One reason for this, he said, is that many Israeli Orthodox leaders “lack the sensitivity of how to explain themselves in terms that would be intelligible to the press.”
Rosenblum, a graduate of Yale Law School and a columnist for the Jerusalem Post, plans to serve as a conduit to the foreign media and as a source for an alternative perspective to Reform and Conservative leaders.
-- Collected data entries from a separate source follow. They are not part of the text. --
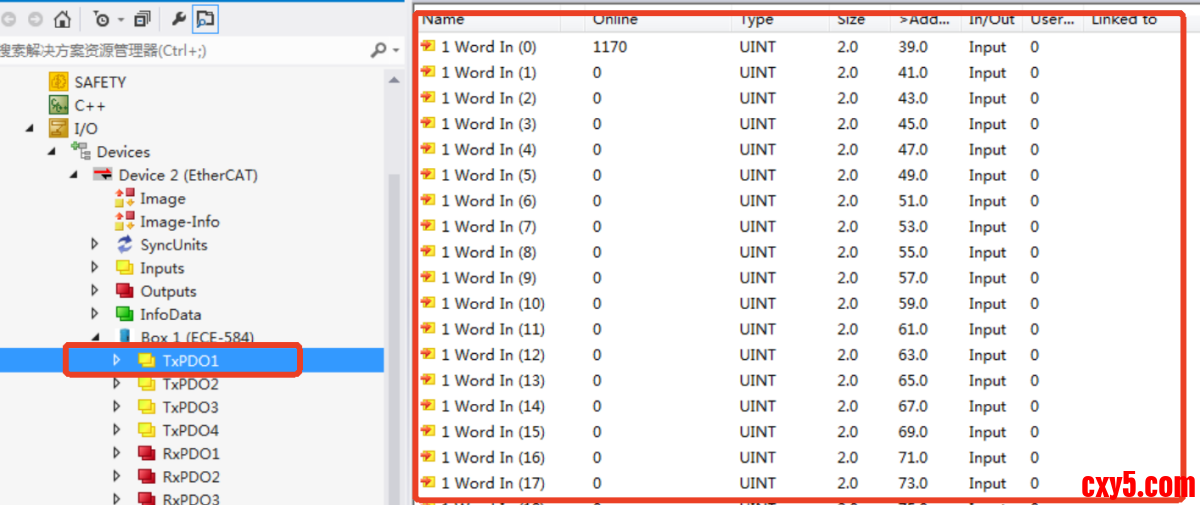Select RxPDO1 in the device tree
The width and height of the screenshot is (1200, 505).
[191, 453]
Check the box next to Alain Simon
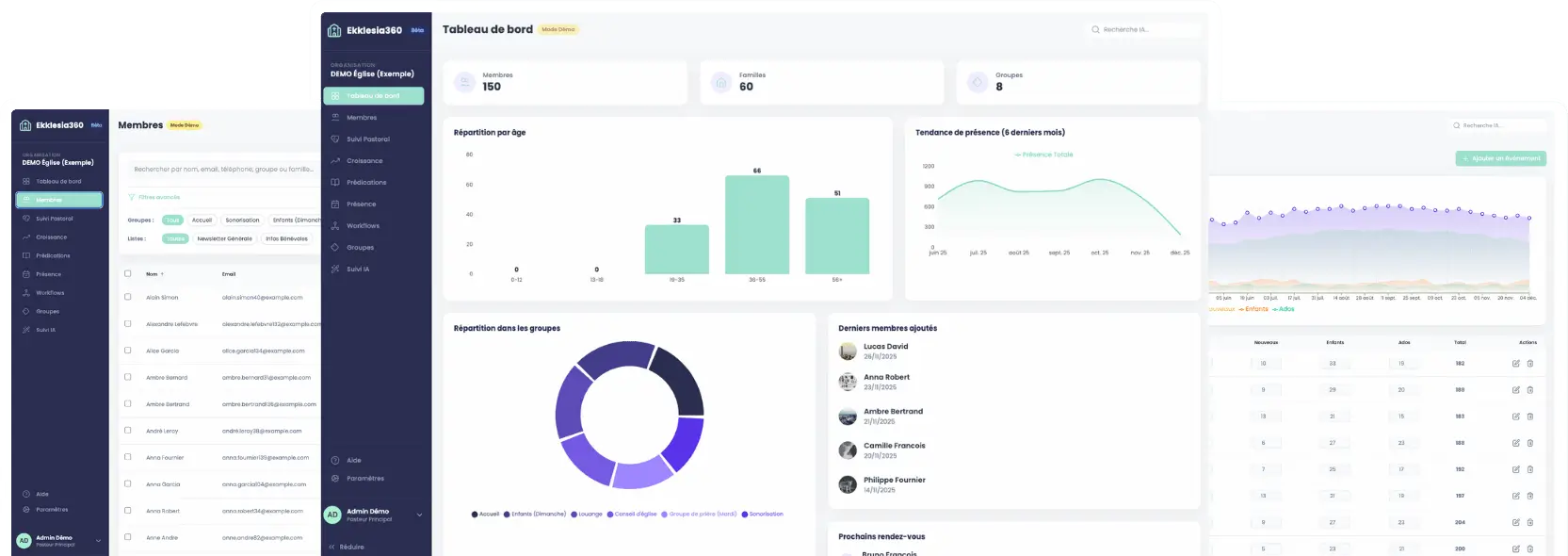 click(128, 297)
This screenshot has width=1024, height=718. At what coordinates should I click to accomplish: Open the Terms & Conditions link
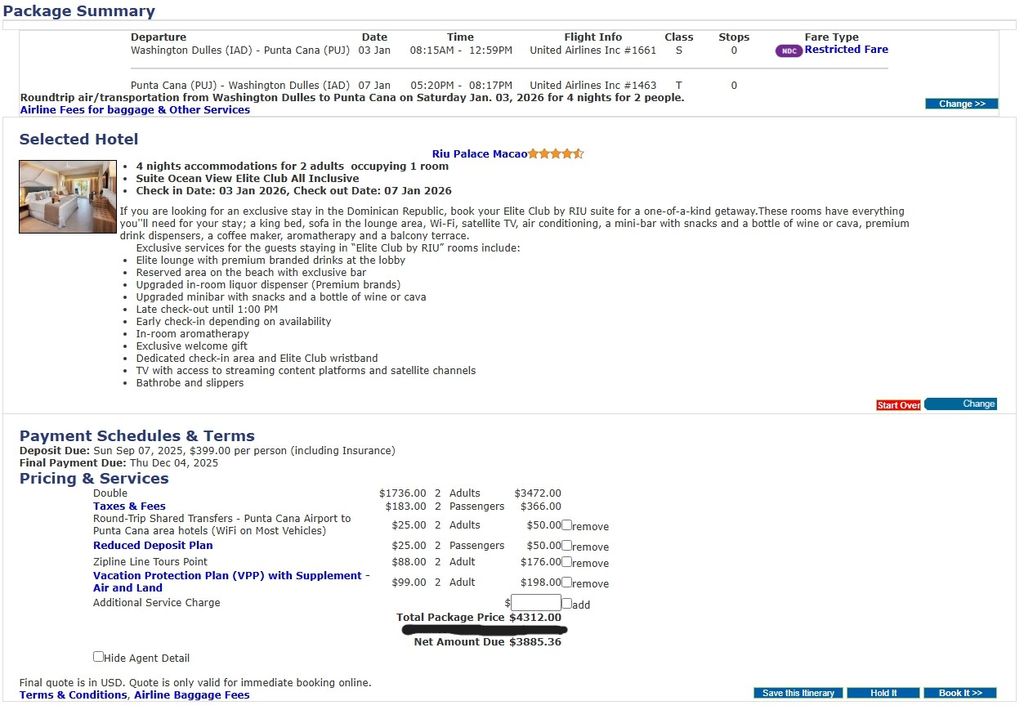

He also wants to promote apolitical stories about the haredi world that he believes will interest readers around the world.
“Most of the stories about Orthodox Jews that get worldwide coverage are generated in Israel,” said Rosenblum. “Israel has sort of become the battleground for American Jewry, and in many respects, I think this is why the Reform and Conservative movements have decided to make war here.”
Liberal Jewish leaders welcomed the challenge. “I hope very much that they step up their efforts because we have never had it better than when fundamentalists like Am Echad attack us,” said Rabbi Uri Regev, director of the Reform movement’s Israel Religious Action Center. “It is the best way of sensitizing world opinion and the Israeli public to the real parameters of the debate.”
Regev even thanked Rosenblum in advance for his future efforts.
“His success will clearly give further exposure to our point of view and educate world Jewry and the world community on the anomaly of the lack of religious freedom in Israel compared to all other democratic countries.”
Rabbi Avi Shafran, Am Echad’s American director, said the primary reason for opening the Israel office is to “to allow for a more accurate portrayal of our world.”
However, he added, the growing conflict in Israel between liberal streams of Judaism and Orthodoxy was clearly a catalyst for the move.
“We feel that we know the dangers of the Reform and Conservative movements to Jewish society,” he said. “We are in favor of free speech but we are not in favor of multiple Judaisms.”
Am Echad was founded in 1997 by Rabbi Moshe Sherer, the late president of Agudath Israel of America.
The group launched public advertising campaigns in the United States to explain its opposition to liberal conversions in Israel. In early 1998, a mysterious group in Israel bearing the same name ran a similar high-profile advertising blitz, but the U.S. organization denied any connection to the Israeli campaign.